┌─ Documento

Un altro scrigno italiano che si apre, e non è una chiesa né una villa patrizia o una fondazione privata. È un luogo pubblico pieno di arte pubblica, è una università. Quella di Padova, famosa da saperne tante cose, ma non tutto.
Sappiamo che con i suoi quasi 800 anni è il secondo ateneo più antico dopo Bologna e che proprio da un gruppo di «sbolognati» fu fondata, docenti e studenti in fuga dallo Studium petroniano in cerca di più libertà. Sappiamo che vi hanno insegnato e studiato personaggi illustri, da Galileo in giù, e che ha molti primati: la prima donna laureata al mondo, il primo orto botanico, il primo teatro anatomico stabile.
Quel che non sappiamo è che la sua storia si può raccontare anche attraverso gli edifici, le opere d’arte e gli arredi che l’ateneo ha commissionato creando un luogo unico, sintesi di antico e moderno dove si vive e si lavora.
Non solo ’300 e ’500
Da domani l’università apre alle visite non solo la sua parte «classica» del Trecento e Cinquecento, ma per la prima volta anche l’ala novecentesca, sconosciuta ai più forse per la damnatio memoriae degli anni cui risale, Trenta e Quaranta. Fu infatti un rettore fascistissimo, ma illuminato a volere la costruzione di nuovi edifici e la risistemazione dello storico Palazzo Bo. Carlo Anti si chiamava, era archeologo e credeva nella continuità fra classico e contemporaneo, che volle fosse ben rappresentata.

└─
┌─ Estratto dei dati

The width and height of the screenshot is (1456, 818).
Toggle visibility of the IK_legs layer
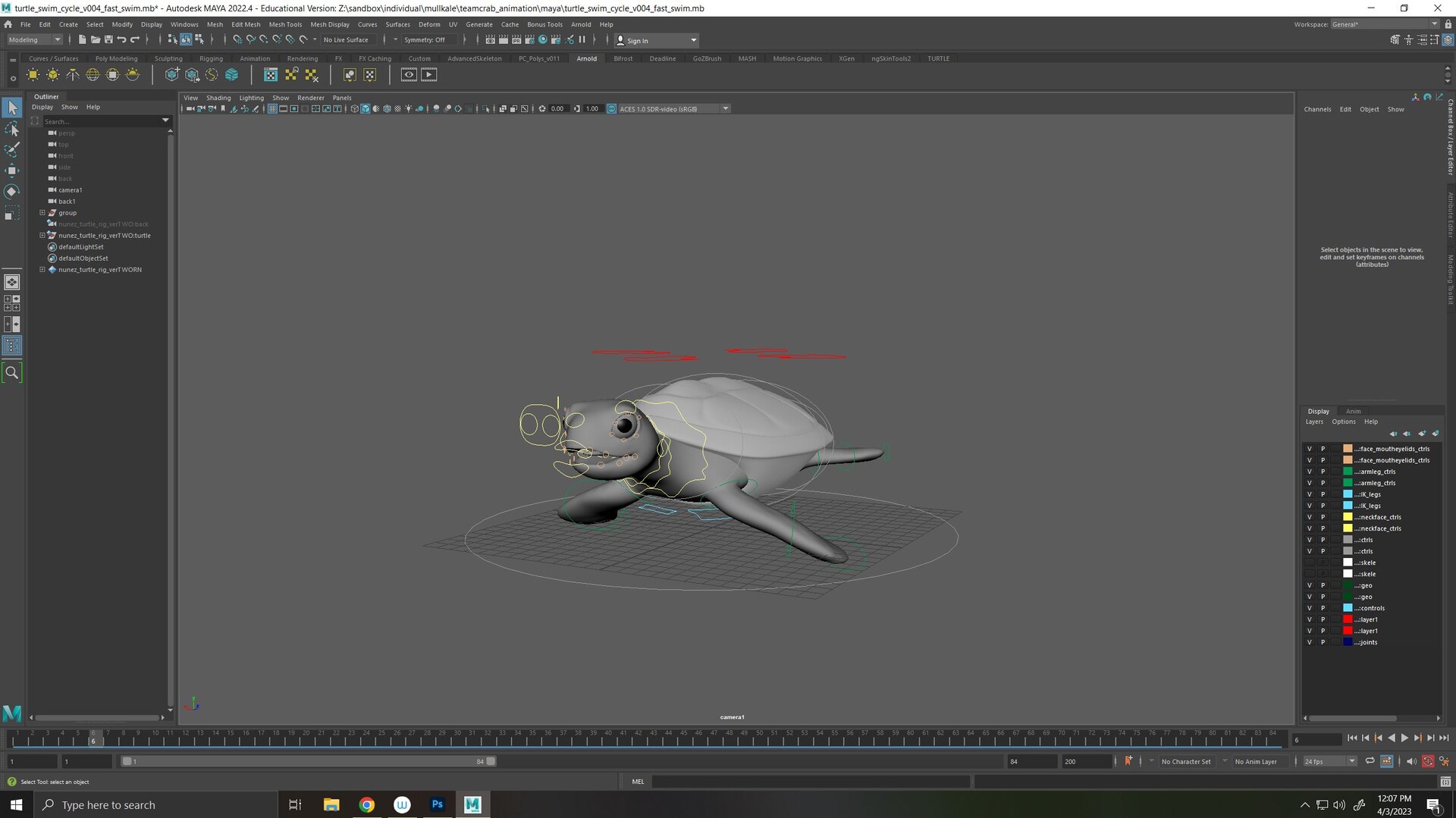[1309, 494]
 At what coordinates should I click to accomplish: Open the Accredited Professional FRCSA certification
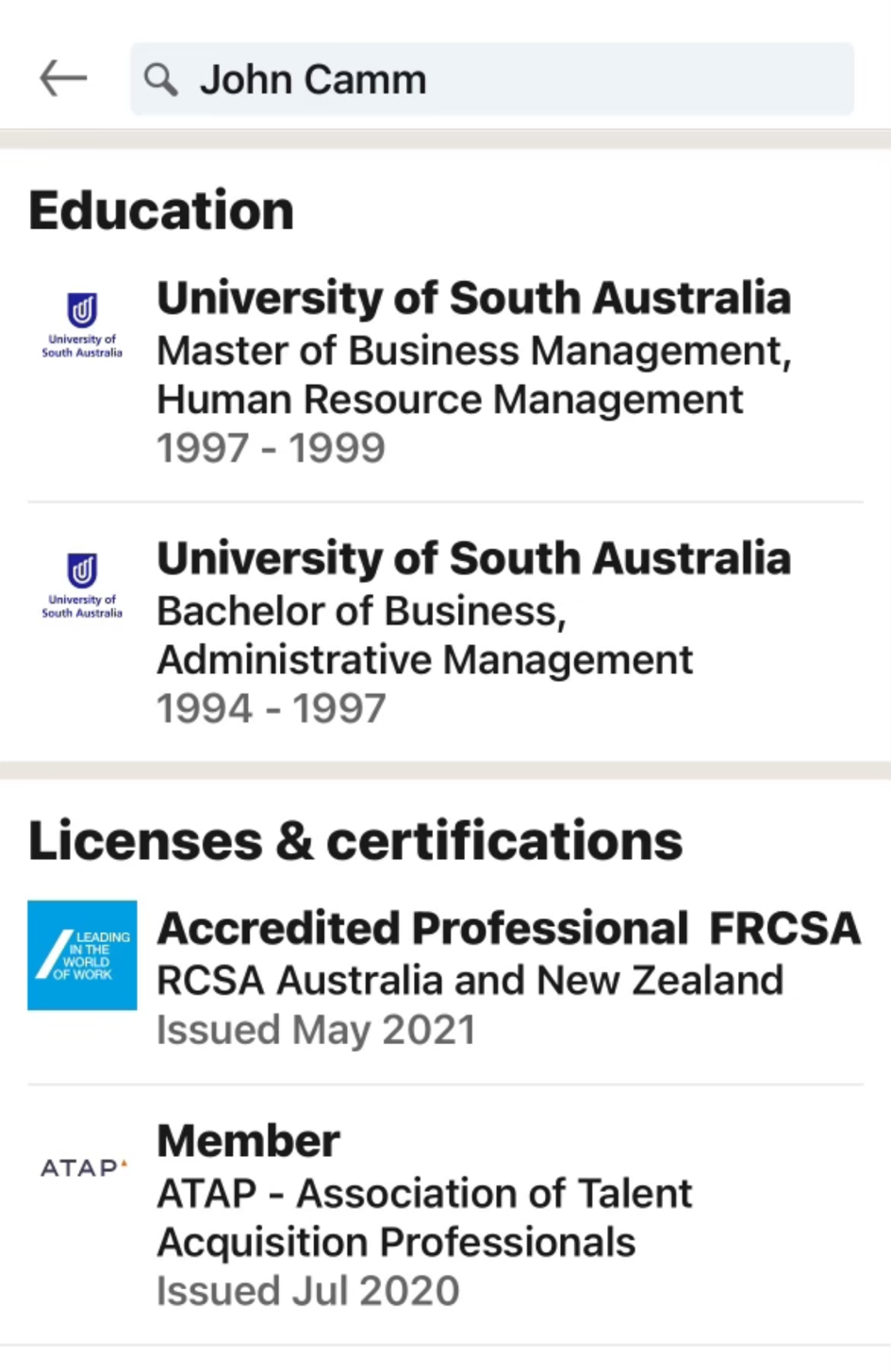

└─

> Consegna
Riscriva il passo del testo sull'Università di Padova che va da «Sappiamo che con» fino a «teatro anatomico stabile.», mettendo «Copernico» al posto di «Galileo».

> Risposta
Sappiamo che con i suoi quasi 800 anni è il secondo ateneo più antico dopo Bologna e che proprio da un gruppo di «sbolognati» fu fondata, docenti e studenti in fuga dallo Studium petroniano in cerca di più libertà. Sappiamo che vi hanno insegnato e studiato personaggi illustri, da Copernico in giù, e che ha molti primati: la prima donna laureata al mondo, il primo orto botanico, il primo teatro anatomico stabile.